What we’re really saying is “we’re too busy to just sit in silence”, because that’s what we think meditation is.
The reality however is that we’re saying we’re too busy to become more productive and focused.
We see meditation as an addition when really it's a streamlining process. We’re so caught up in our current situation that we think the only way out is more effort.
We’re too close to the problem to see the solution, and our usually fantastic analytical processes are not quite functioning at their peak.
Even if we try to fix an issue, sometimes we’re just speeding up the mistake and not removing the root cause.
Trust me, when I say that we’ve all been there, but here’s the thing:
Meditation doesn’t have to be an hour-long, cross-legged, close eyed, praying mantis-hands endeavor.
In fact the highest performers that I know, meditate daily but only for 5-15 minutes max.
The trick to getting started is to reframe your understanding of what meditation really is: a software reboot and defrag.
You simply need to meditate long enough to help close those open tabs in your brain, improve that performance and help you get back on top.
And the reality is, it doesn’t take that long to achieve.
Not only will you be more effective and productive after meditating, but often you’ll see better solutions.
In fact, studies have shown that meditation improves your cognitive functions and reduces the size of the fight or flight area of the brain helping to lower stress levels.
You’ve probably meditated before without even knowing it. You know when you get into a ‘flow’ and the code is flying through your fingertips and onto the keyboard?
That’s a meditative state.
Your mind becomes singularly focused on the task at hand, removing all other distractions to help you get laser focused.
Suddenly a problem that would have taken days to solve is fixed within hours.
It’s possible to get into that flow state on demand, so let’s show you how to go from a slow running processor to kung fu levels of productivity.
Do we need crystals, candles, yoga pants and whale sounds?
Possibly... If that’s what works for you.
The thing is, there are a lot of different meditation techniques, and the best technique for you is simply the one that fits your preferences, time constraints, and lifestyle.
It can be as simple as using an app, practicing controlled breathing or following specific guided meditations for programmers.
The technique and practice itself isn’t as important as getting that end result.
I’m not going to cover every technique today because that would be overwhelming.

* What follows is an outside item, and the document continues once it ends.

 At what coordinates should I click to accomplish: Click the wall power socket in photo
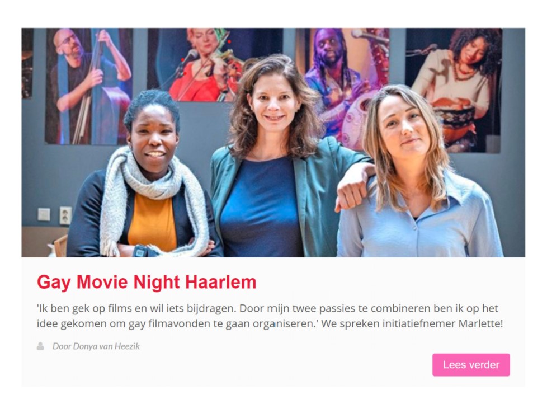[65, 215]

Instead we’re going to work through 4 steps that you can follow so that you add meditation seamlessly into your daily routine today.
This way you can get started, be more productive and focused and hit that ‘flow’ state where coding feels effortless!
Even the Borg needed time for maintenance, so schedule a mindfulness timeout for at least 5 minutes each day.
It’s as simple as that.
No counting your breaths just yet. No sitting cross legged. No praying mantis-hands. Just a timeout.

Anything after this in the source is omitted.